MPG Z690 Carbon Wifi DDR5, Random BSODs.

saber88156a02d3

New member
Joined
Jun 7, 2023
Messages
5
Hello i recently started having issues with my computer. Random BSODs and such they all point towards different erros, At first i thought it was my gpu but then one day all of my USB connections just died.
My setup is.
Intel 12900k
MSI MPG Z690 Carbon Wifi DDR
32GB Corsair Vengance (2x16) DDR5 5600MHz CL36
MSI Suprim X 4090
Seasonic prime GX 1300W
Samsung 980 pro (with the good firmware)

No OCs or anything except XMP. The system was stable until like 1.5 - 2 weeks ago when i started having issues so i updated my bios at that point. Then the problems got worse and i had lots of gpu crashes so i went thru the clean install process of nvidia drivers with DDU, It was stable for a few days. Then it started again.

1686162424211.png
1686162307840.png
1686162411288.png

Some random cpu-z / gpu-z.

Material ▸
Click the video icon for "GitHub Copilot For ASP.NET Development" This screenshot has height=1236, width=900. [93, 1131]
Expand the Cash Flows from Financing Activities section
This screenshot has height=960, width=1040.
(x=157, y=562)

Exercise A ▸
Condense the paragraph of the forum post that begins "No OCs or anything except XMP" into a short bulleted list that keeps its main facts.
Exercise B ▸
Quote the forum post word for word, everything from "No OCs or anything" down to "it started again.".
The data above are separate from the forum post.

Task output A ▸
- Only XMP was enabled, with no overclocks.
- The system was stable until about 1.5 to 2 weeks ago, when problems began and the BIOS was updated.
- The problems then got worse, with many GPU crashes.
- Nvidia drivers were clean-installed using DDU, after which the system was stable for a few days.
- Then the problems started again.

Task output B ▸
No OCs or anything except XMP. The system was stable until like 1.5 - 2 weeks ago when i started having issues so i updated my bios at that point. Then the problems got worse and i had lots of gpu crashes so i went thru the clean install process of nvidia drivers with DDU, It was stable for a few days. Then it started again.